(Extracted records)
Start of Block
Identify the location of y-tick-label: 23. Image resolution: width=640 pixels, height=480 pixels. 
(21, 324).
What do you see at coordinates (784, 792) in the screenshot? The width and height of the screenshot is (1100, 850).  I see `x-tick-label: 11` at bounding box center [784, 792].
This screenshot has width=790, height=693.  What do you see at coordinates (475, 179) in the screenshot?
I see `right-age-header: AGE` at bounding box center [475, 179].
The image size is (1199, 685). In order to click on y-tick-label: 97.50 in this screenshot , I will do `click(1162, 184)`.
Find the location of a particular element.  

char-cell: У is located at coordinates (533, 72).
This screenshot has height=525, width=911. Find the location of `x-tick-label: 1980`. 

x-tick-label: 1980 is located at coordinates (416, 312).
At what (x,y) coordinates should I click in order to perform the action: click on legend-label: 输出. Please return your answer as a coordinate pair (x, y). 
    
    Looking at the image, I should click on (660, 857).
End of Block
EXERCISE DESCRIPTION
Could you extract every one of the lines above and reproduce each one word for word?

TASK SOLUTION
Identify the location of y-tick-label: 23. Image resolution: width=640 pixels, height=480 pixels. 
(21, 324).
What do you see at coordinates (784, 792) in the screenshot? The width and height of the screenshot is (1100, 850).  I see `x-tick-label: 11` at bounding box center [784, 792].
This screenshot has width=790, height=693.  What do you see at coordinates (475, 179) in the screenshot?
I see `right-age-header: AGE` at bounding box center [475, 179].
The image size is (1199, 685). In order to click on y-tick-label: 97.50 in this screenshot , I will do `click(1162, 184)`.
Find the location of a particular element.  

char-cell: У is located at coordinates (533, 72).
This screenshot has height=525, width=911. Find the location of `x-tick-label: 1980`. 

x-tick-label: 1980 is located at coordinates (416, 312).
At what (x,y) coordinates should I click in order to perform the action: click on legend-label: 输出. Please return your answer as a coordinate pair (x, y). 
    
    Looking at the image, I should click on (660, 857).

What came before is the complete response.